◆ **Collected data**:

□ □ □ □ □

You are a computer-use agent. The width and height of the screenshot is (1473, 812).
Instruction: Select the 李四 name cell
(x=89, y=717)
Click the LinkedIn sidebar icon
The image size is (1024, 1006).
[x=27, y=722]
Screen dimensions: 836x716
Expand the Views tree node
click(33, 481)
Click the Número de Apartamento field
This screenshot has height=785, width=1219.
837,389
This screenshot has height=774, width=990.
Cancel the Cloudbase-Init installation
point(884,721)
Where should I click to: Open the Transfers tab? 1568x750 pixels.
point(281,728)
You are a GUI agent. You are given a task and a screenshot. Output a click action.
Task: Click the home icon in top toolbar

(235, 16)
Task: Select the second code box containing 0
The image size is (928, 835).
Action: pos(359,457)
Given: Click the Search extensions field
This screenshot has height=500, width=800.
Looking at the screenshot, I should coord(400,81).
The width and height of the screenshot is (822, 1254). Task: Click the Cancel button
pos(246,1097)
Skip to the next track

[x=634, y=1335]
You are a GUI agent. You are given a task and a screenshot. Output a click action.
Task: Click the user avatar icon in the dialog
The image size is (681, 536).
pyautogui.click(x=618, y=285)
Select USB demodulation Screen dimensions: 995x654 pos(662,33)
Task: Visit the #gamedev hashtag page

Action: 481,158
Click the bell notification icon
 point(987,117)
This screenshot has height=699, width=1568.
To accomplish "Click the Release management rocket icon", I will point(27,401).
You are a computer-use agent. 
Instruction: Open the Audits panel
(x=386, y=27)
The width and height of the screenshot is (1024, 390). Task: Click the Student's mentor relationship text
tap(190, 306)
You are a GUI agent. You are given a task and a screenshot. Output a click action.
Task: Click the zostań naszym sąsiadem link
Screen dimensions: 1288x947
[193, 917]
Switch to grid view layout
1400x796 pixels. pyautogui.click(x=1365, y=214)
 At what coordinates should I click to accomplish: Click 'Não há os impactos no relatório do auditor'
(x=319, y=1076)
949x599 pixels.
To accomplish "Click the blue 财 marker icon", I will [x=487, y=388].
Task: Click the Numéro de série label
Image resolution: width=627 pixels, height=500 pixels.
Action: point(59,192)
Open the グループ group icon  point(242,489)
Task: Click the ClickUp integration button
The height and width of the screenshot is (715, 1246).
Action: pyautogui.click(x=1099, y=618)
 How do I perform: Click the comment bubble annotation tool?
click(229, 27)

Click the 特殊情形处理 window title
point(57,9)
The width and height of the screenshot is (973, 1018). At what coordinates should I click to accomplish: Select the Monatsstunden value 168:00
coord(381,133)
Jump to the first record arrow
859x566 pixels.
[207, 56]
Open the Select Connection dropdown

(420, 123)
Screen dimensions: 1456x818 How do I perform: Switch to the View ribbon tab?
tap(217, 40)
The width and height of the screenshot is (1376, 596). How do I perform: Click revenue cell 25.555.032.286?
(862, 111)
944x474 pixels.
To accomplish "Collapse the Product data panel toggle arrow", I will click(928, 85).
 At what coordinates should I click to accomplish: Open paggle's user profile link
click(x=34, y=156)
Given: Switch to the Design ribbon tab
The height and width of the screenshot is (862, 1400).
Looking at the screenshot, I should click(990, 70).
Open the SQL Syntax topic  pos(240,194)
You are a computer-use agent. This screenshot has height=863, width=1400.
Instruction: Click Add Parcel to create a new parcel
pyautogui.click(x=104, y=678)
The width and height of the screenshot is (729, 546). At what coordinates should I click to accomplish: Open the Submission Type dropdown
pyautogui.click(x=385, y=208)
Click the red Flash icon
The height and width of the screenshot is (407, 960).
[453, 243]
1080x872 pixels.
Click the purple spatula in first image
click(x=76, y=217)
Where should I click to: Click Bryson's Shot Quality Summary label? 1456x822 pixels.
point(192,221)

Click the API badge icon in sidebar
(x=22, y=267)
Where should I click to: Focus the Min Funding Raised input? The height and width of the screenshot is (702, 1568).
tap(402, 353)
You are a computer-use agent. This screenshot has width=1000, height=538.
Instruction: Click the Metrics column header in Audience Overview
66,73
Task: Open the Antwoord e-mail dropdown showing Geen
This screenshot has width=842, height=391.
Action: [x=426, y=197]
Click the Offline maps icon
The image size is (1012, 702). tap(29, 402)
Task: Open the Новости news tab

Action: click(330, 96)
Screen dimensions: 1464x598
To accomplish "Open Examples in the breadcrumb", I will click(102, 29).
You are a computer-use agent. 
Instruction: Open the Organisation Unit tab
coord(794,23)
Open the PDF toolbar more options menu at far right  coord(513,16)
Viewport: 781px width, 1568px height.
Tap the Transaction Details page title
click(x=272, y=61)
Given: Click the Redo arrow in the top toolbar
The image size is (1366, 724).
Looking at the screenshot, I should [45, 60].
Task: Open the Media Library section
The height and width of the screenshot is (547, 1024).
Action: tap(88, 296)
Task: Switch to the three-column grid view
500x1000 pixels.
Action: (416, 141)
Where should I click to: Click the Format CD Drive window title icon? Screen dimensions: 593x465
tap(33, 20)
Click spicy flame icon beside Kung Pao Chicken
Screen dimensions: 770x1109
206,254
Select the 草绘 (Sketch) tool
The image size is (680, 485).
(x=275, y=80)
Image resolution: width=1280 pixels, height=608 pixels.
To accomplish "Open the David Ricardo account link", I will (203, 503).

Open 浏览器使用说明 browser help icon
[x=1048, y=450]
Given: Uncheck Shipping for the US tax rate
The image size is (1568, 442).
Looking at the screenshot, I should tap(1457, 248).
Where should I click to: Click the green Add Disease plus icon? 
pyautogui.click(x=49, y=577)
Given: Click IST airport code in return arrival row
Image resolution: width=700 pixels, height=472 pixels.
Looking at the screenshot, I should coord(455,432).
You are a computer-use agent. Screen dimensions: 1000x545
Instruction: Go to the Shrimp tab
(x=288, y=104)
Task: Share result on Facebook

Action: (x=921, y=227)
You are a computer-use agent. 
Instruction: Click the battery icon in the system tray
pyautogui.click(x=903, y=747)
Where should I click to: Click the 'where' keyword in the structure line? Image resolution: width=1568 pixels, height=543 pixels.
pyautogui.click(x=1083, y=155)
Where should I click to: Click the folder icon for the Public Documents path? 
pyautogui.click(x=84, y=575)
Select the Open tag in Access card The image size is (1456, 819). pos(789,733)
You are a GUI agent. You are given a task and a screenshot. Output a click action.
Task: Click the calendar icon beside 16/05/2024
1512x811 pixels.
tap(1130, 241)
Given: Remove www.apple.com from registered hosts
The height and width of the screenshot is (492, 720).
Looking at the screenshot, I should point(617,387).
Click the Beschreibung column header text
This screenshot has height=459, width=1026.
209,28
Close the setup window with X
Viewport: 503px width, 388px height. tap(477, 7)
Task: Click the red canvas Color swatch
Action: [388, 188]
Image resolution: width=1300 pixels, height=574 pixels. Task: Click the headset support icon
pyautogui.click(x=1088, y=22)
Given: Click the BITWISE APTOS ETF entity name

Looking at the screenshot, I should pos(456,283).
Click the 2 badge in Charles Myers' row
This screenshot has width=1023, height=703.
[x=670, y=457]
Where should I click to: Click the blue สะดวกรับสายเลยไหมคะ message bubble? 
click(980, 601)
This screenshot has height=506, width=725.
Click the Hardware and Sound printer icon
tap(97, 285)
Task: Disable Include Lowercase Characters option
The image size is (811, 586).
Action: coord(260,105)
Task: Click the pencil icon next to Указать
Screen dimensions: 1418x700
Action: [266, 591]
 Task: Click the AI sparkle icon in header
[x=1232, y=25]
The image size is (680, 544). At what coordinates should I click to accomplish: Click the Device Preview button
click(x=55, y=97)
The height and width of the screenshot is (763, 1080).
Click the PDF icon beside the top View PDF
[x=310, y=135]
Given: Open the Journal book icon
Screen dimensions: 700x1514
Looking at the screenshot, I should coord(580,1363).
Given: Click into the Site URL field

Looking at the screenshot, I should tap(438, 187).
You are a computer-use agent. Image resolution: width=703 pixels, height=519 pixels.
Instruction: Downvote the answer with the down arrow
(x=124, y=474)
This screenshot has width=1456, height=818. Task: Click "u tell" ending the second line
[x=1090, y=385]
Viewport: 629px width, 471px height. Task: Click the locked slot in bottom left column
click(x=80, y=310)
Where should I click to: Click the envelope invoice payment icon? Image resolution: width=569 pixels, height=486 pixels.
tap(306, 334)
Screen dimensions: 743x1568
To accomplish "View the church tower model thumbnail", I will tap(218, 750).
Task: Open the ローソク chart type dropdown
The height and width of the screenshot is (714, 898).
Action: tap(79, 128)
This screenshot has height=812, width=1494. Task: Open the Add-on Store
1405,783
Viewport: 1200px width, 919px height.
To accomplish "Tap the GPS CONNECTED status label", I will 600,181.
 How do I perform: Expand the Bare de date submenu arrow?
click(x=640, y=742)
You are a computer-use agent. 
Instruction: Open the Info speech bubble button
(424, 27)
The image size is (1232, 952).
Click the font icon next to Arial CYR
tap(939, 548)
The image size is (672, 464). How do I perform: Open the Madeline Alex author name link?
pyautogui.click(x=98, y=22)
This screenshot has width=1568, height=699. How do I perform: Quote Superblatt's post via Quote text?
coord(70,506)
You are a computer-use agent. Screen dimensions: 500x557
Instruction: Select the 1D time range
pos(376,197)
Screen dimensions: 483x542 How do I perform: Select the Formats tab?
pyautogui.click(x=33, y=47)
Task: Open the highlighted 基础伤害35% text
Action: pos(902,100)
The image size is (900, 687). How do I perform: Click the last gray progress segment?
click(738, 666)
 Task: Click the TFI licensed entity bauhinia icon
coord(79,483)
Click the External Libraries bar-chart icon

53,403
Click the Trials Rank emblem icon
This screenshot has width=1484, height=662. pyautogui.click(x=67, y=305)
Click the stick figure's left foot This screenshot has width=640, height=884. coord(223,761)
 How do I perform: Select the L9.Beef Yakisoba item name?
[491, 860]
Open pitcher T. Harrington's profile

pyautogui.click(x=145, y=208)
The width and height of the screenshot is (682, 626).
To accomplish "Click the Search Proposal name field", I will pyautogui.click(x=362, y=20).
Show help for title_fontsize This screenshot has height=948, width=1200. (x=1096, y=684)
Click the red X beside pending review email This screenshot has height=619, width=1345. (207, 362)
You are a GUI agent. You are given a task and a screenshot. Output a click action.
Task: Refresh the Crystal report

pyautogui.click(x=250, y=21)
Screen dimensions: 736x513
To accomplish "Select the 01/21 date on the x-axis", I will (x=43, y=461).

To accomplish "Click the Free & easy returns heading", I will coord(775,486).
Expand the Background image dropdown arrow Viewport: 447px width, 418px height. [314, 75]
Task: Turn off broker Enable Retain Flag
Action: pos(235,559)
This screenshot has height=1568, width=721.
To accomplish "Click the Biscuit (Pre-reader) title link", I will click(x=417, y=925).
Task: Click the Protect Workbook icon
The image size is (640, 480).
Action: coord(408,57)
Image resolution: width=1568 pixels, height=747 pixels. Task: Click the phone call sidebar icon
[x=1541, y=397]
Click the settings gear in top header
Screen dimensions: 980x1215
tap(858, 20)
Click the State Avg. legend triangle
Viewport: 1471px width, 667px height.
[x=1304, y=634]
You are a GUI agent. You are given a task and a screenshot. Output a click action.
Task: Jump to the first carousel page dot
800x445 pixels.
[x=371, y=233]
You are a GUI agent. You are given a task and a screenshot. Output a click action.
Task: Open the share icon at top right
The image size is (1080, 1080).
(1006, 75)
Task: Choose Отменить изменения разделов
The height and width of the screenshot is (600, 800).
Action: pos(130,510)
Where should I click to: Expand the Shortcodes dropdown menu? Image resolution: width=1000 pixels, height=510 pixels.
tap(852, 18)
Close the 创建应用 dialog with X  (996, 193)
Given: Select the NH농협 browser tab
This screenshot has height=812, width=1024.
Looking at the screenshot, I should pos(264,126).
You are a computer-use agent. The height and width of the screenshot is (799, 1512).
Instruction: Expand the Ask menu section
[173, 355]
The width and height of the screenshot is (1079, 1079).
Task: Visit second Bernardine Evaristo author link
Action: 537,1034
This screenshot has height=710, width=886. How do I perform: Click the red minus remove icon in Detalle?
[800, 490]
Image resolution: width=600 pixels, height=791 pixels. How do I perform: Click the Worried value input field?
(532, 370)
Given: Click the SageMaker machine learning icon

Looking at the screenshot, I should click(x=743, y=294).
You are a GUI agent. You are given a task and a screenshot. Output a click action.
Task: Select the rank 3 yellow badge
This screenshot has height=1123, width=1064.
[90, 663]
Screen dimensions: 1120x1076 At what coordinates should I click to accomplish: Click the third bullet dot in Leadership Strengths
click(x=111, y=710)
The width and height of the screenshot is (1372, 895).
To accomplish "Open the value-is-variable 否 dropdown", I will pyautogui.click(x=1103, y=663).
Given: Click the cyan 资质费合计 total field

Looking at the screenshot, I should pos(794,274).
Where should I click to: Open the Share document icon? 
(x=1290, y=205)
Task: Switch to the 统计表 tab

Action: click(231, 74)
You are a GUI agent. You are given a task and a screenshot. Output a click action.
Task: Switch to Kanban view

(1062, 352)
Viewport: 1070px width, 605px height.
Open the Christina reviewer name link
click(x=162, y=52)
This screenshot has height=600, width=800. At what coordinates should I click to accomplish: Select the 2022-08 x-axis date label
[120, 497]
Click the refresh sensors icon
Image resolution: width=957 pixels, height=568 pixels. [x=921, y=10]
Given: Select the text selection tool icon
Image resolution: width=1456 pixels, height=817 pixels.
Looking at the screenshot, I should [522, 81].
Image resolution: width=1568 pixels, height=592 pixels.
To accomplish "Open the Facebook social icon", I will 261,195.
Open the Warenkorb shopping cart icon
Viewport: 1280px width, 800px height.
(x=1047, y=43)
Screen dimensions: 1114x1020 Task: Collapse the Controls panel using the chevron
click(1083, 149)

□ □ □ □ □

◆ **AIM OF THE TASK**: Begin with the line above that has "Task: Click the Numéro de série label" and continue through the line that has "Open the SQL", setting each one down exactly. Stop there.

◆ **RESULT OF THE EXERCISE**:
Task: Click the Numéro de série label
Image resolution: width=627 pixels, height=500 pixels.
Action: point(59,192)
Open the グループ group icon  point(242,489)
Task: Click the ClickUp integration button
The height and width of the screenshot is (715, 1246).
Action: pyautogui.click(x=1099, y=618)
 How do I perform: Click the comment bubble annotation tool?
click(229, 27)

Click the 特殊情形处理 window title
point(57,9)
The width and height of the screenshot is (973, 1018). At what coordinates should I click to accomplish: Select the Monatsstunden value 168:00
coord(381,133)
Jump to the first record arrow
859x566 pixels.
[207, 56]
Open the Select Connection dropdown

(420, 123)
Screen dimensions: 1456x818 How do I perform: Switch to the View ribbon tab?
tap(217, 40)
The width and height of the screenshot is (1376, 596). How do I perform: Click revenue cell 25.555.032.286?
(862, 111)
944x474 pixels.
To accomplish "Collapse the Product data panel toggle arrow", I will click(928, 85).
 At what coordinates should I click to accomplish: Open paggle's user profile link
click(x=34, y=156)
Given: Switch to the Design ribbon tab
The height and width of the screenshot is (862, 1400).
Looking at the screenshot, I should click(990, 70).
Open the SQL Syntax topic  pos(240,194)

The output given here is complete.